Understanding community capacity in mental health reform through an examination of the gendered dimensions of the Riverview redevelopment process in British Columbia

Recent mental health reforms in British Columbia have resulted in a shift in the way services are delivered to people with serious and chronic mental health problems. Specifically, the main source of care for people has shifted from the provincial psychiatric hospital (Riverview Hospital) to smaller care facilities located in various regions throughout the province. Dr. Marina Morrow is studying the impact of these service changes on various groups affected by deinstitutionalization by examining the experiences and needs of recipients of mental health services, family members of people with mental illness, mental health care providers, administrators, advocates, and community members. Dr. Morrow is particularly focussing on issues relating to gender, and how the needs of women and men leaving Riverview Hospital might differ. Dr. Morrow is also examining the capacity of the current mental health system to respond to individuals, that have been newly discharged from Riverview, to ensure their successful integration into communities, and how the system can provide community-based support to individuals who become ill in the future. Dr. Morrow hopes the results from her research will contribute to improving the mental health care system’s response to people with serious and chronic mental health problems so that they can live full and productive lives in their communities.

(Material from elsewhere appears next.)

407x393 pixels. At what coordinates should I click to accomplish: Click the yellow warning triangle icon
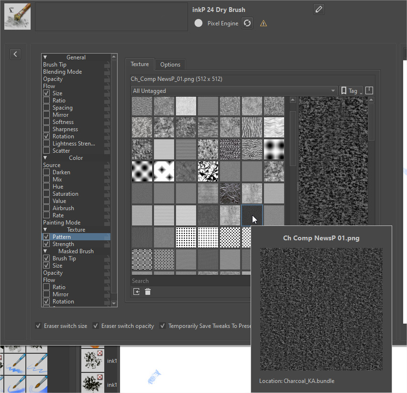[x=264, y=23]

Understanding the role of cryptochromes in human circadian phototransduction

The human eye is much more than the organ of vision. In addition to the machinery of the eye that allows us to see, the retina also houses photoresponsive molecules (photoreceptors) that mediate non-visual, light-driven signaling pathways. Our biological clock is regulated by the input of these light signals, including the circadian (24-hour) oscillation of our biochemistry, physiology, and behaviour. Many human functions rely on circadian rhythm and its accurate synchronization with the outside world by light (circadian phototransduction), including sleep, hormone regulation and brain function. Despite its central role in human health, however, virtually nothing is known about circadian phototransduction, including the light-driven events in a key photoreceptor called cryptochrome. Dr. Melanie O’Neill aims to uncover these events and to describe the mechanism of action of cryptochromes as circadian photoreceptors at the molecular and cellular level. Her research will provide a critical link between light input and biological response, and offer the basis for a description of circadian phototransduction that rivals our detailed description of vision. This research will enable an understanding and potential manipulation of biological timing that may transform our view of human health and our treatment of a host of human diseases including sleeping disorders, depression, and cancer.

Characterizing the antiviral immune response in the yellow fever mosquito, Aedes aegypti

Arthropod-borne viruses (arboviruses) are viruses transmitted to plants and animals by insect vectors, such as mosquitoes and ticks. In human and animal populations around the world arboviruses such as West Nile virus continue to cause significant morbidity and mortality. To date, research efforts around these viral diseases have focused almost entirely on humans. There is however another important aspect to the disease dynamics, which has not been addressed, and that is the effect of these viruses on the insects that transmit them. The insect immune system shares many features with the human immune system yet very little is known about how insects regulate viral infections. Research has shown that arboviruses somehow evade the insect’s immune system yet are capable of transmitting the viruses to other hosts. Dawn Cooper is examining what factors viruses use to develop in insect vectors and the factors that insects use to kill viruses. Her research focuses on characterizing the immune responses expressed in response to the virus infection of Aedes aegypti, a major vector of arboviruses. Ultimately information gained through this study will identify the novel fighting components of the insect immune response which may be exploited to reduce transmission or develop drugs to treat human infections.